Assigned task =>
Which of the lines below mention the word "computer"? Pull each one out.

Working data =>
Segment Open

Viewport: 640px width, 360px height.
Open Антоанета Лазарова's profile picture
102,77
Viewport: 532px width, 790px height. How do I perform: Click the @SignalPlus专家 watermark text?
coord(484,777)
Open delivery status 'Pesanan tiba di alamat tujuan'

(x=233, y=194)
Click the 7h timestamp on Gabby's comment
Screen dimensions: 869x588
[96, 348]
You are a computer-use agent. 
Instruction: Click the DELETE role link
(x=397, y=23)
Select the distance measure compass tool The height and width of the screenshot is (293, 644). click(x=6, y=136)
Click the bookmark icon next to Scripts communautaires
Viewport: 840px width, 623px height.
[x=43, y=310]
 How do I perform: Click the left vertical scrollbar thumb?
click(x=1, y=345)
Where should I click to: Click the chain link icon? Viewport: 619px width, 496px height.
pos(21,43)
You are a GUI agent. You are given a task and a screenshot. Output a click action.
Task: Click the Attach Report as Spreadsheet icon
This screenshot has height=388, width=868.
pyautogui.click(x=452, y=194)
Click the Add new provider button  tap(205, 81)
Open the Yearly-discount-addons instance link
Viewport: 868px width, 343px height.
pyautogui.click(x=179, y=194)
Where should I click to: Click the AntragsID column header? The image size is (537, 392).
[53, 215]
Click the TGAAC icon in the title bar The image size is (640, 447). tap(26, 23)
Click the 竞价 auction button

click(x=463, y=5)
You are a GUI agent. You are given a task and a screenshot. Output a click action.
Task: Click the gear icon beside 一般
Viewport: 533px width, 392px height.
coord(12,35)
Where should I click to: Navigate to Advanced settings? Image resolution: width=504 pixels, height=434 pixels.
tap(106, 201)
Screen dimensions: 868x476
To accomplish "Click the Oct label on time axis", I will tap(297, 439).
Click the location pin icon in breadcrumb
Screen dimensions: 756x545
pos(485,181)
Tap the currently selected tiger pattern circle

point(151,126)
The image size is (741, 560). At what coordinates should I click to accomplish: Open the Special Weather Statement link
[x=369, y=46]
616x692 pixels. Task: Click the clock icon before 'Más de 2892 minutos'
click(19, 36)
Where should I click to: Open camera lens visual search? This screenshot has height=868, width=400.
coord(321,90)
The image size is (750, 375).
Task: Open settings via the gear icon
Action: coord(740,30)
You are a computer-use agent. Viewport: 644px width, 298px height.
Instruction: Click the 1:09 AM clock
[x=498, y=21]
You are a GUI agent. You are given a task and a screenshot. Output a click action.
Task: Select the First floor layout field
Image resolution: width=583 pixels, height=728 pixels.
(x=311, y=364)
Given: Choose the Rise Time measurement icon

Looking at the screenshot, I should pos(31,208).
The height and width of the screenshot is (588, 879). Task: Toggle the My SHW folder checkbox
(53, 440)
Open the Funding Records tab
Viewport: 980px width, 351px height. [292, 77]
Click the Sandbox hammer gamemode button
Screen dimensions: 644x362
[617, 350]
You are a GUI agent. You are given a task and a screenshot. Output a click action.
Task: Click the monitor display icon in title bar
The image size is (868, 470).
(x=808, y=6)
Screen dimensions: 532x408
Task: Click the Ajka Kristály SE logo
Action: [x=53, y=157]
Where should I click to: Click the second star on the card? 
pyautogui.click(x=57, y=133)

Segment Closed

Solution to this exercise =>
You are a computer-use agent. 
You are a computer-use agent. Viewport: 644px width, 298px height.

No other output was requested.